DATA TO EXAMINE:

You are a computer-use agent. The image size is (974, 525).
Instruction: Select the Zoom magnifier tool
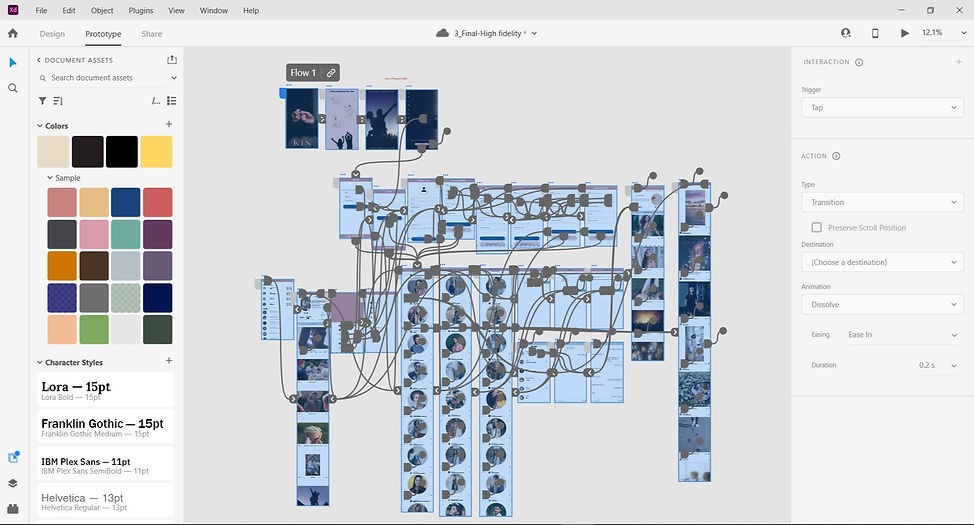click(12, 88)
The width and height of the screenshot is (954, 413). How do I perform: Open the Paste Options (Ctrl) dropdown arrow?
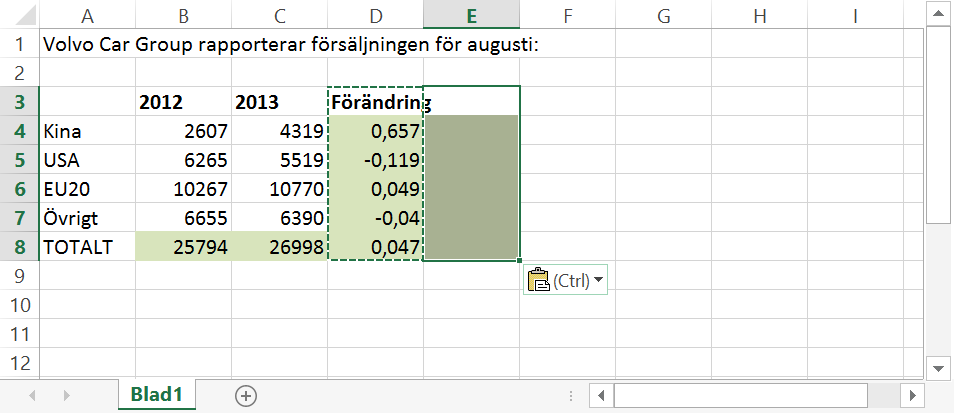point(598,280)
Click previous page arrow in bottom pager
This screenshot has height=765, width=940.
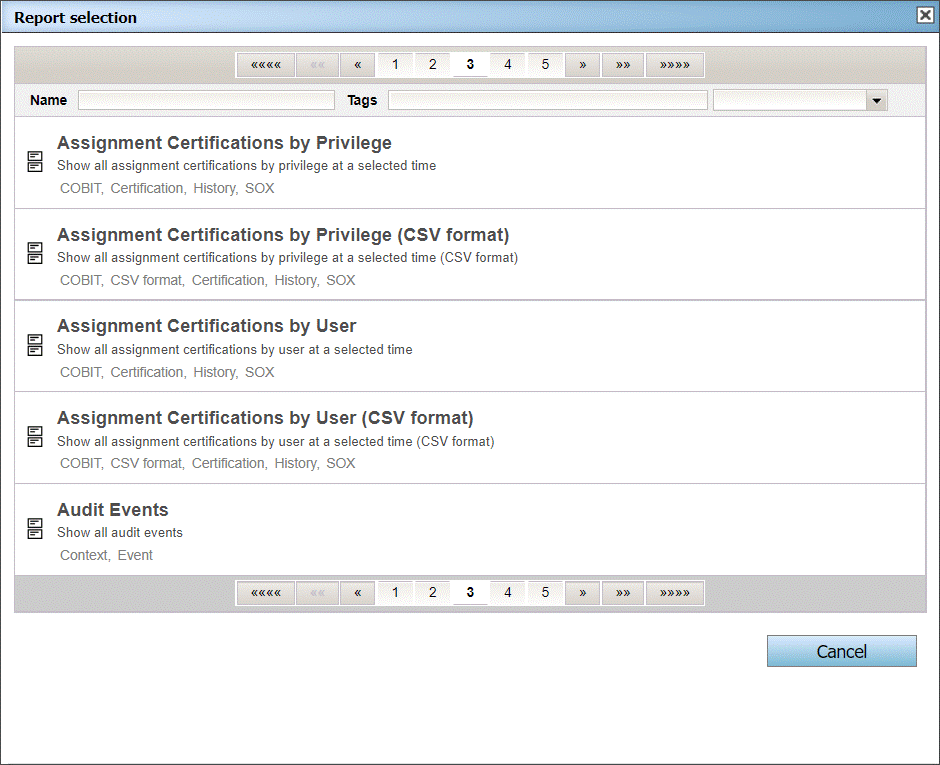(x=357, y=593)
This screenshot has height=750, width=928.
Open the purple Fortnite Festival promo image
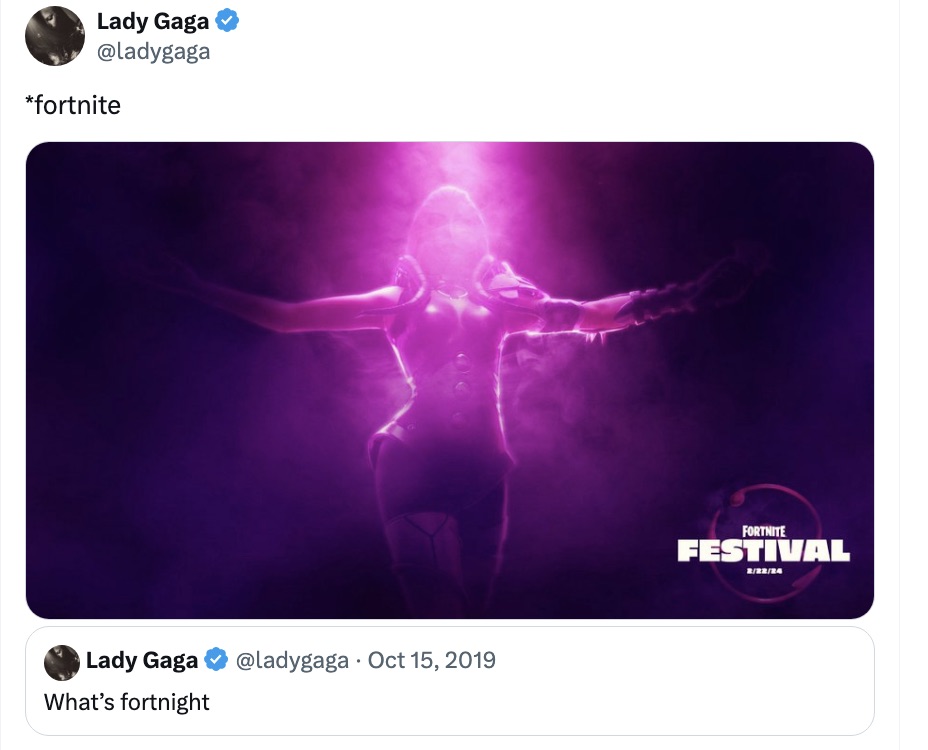(x=300, y=450)
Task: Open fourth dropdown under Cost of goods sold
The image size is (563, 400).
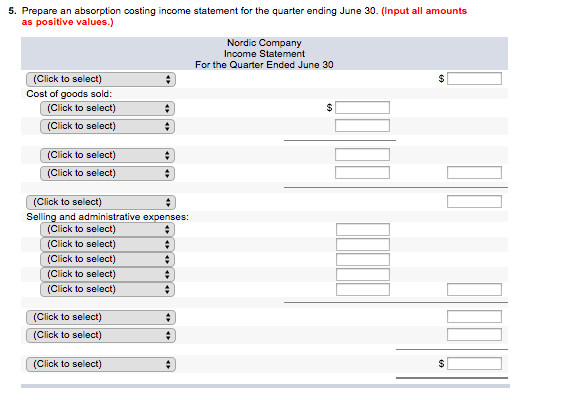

WHAT THE EXERCISE ASKS: Repeat the data exactly. Pictures should not appear.

SOLUTION:
You are a computer-use agent. The image size is (974, 525).
Instruction: Select the Zoom magnifier tool
click(12, 88)
The width and height of the screenshot is (954, 413). How do I perform: Open the Paste Options (Ctrl) dropdown arrow?
point(598,280)
Click previous page arrow in bottom pager
This screenshot has height=765, width=940.
(x=357, y=593)
This screenshot has height=750, width=928.
Open the purple Fortnite Festival promo image
(x=300, y=450)
Task: Open fourth dropdown under Cost of goods sold
The image size is (563, 400).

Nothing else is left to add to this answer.